Zeth Trawick (“Appellant”) appeals the denial of two grounds of his twelve-ground motion for postconviction relief, filed pursuant to Florida Rule of Criminal Procedure 3.850. We affirm the denial of the first challenged ground without discussion. However, we reverse the summary denial of the second ground and remand for an evidentiary hearing.

Throughout his trial for second-degree murder, Appellant maintained that. he killed the victim in self-defense. Nonetheless, the jury found Appellant guilty, and the trial court sentenced him to life in prison. 1 Appellant subsequently filed a pro se motion for postconviction relief, alleging that his trial counsel provided ineffective assistance by failing to obtain exculpatory photographs and proceeding to trial without them. Specifically, he argued photographs of his hands and arms, taken by the DeLand Police Department, would have depicted a fresh cut, purportedly made by the victim’s knife during the altercation that resulted in the victim’s death. Appellant argued these photographs would have demonstrated that he had defensive wounds from attempting to deflect an attack. The trial court summarily denied this claim.

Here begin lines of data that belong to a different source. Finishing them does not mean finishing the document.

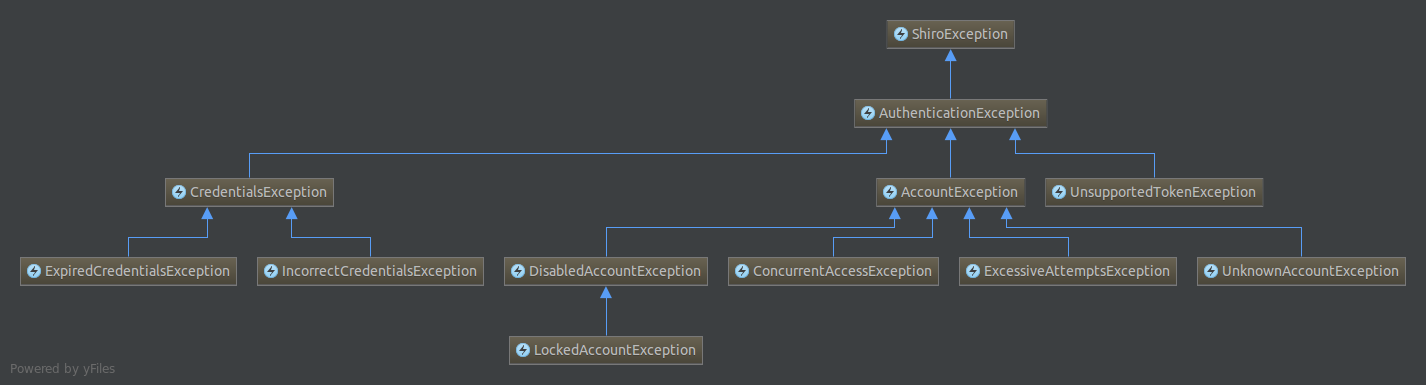1426x385 pixels.
Task: Click the ShiroException class icon
Action: click(x=900, y=34)
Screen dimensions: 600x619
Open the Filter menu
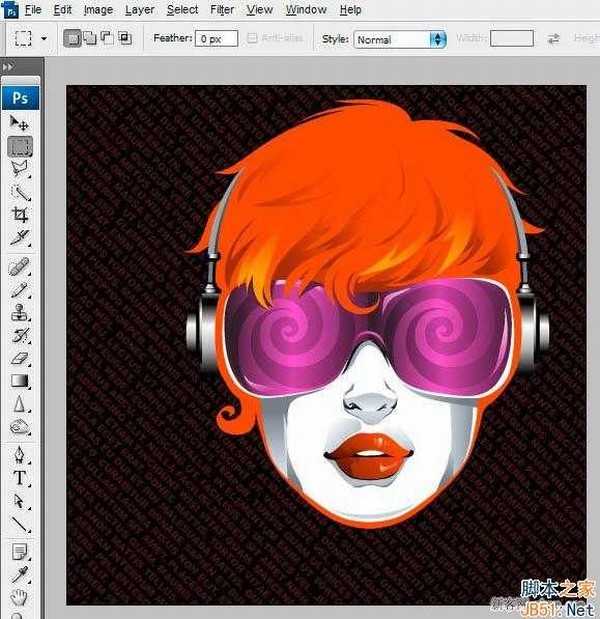(223, 10)
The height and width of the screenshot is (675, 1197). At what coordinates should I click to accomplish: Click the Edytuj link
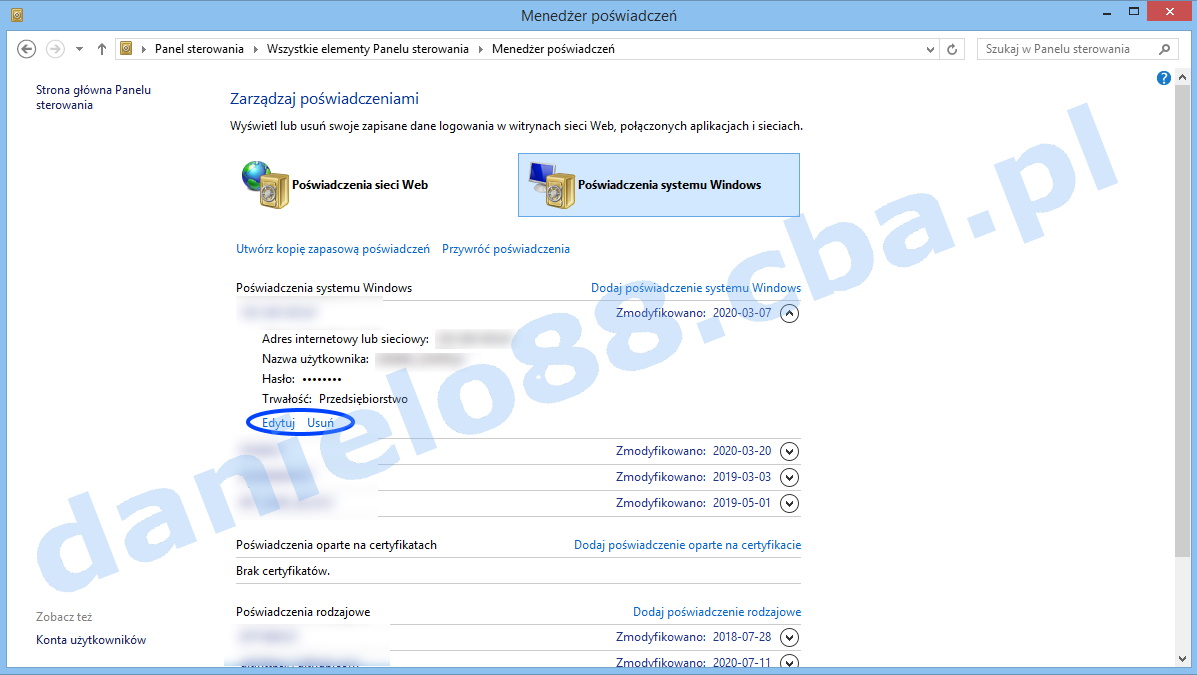point(278,423)
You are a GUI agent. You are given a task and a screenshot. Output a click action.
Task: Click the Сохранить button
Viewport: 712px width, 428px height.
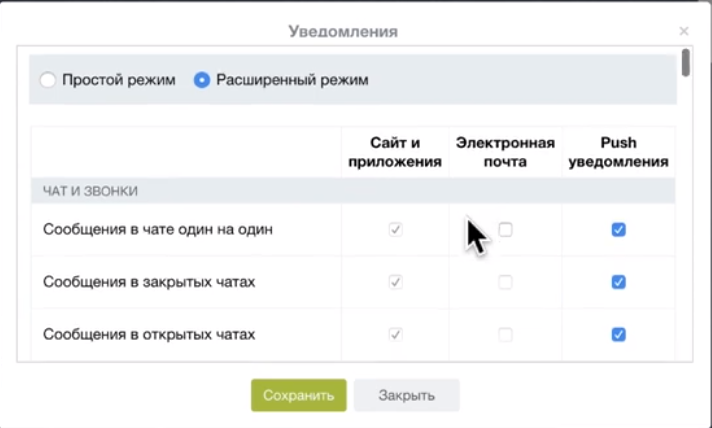coord(298,395)

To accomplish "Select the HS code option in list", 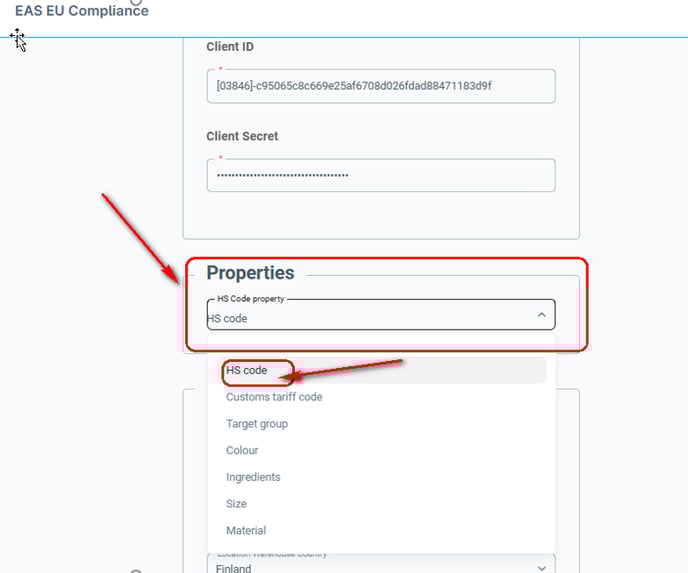I will (381, 370).
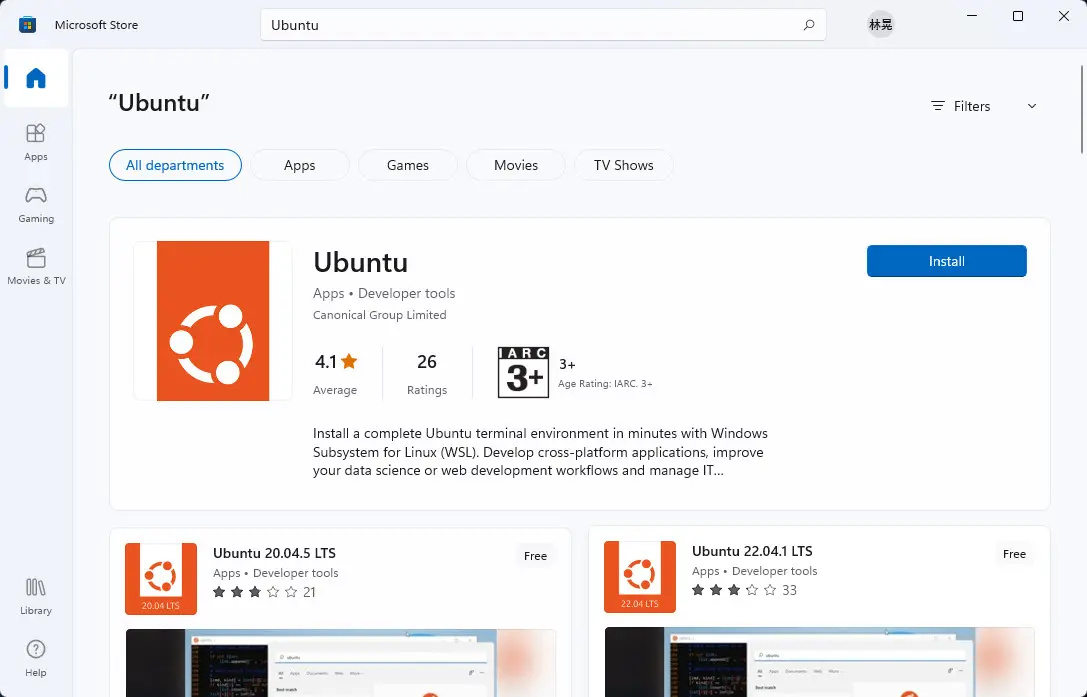Install the Ubuntu app
Screen dimensions: 1087x697
pos(945,261)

The record on appeal contains evidence that trial counsel otherwise explored Appellant’s self-defense theory and cross-examined the medical examiner concerning the injuries to both the victim and Appellant, However, this evidence does not conclusively refute Appellant’s claim that the introduction of the photographs would have bolstered his self-defense argument, especially in response to the State’s introduction of photographs of the victim’s defensive injuries and testimony from two witnesses denying the existence of Appellant’s injury. Thus, we reverse the trial court’s summary denial of this ground and remand for an evidentiary hearing on the matter. See Saunders v. State, 186 So.3d 56, 57 (Fla. 5th DCA 2016) (“Because claim 2 is not conclusively refuted by the attached record, we remand for an evidentia-ry hearing.”),

AFFIRMED in Part; REVERSED in Part; REMANDED with Instructions.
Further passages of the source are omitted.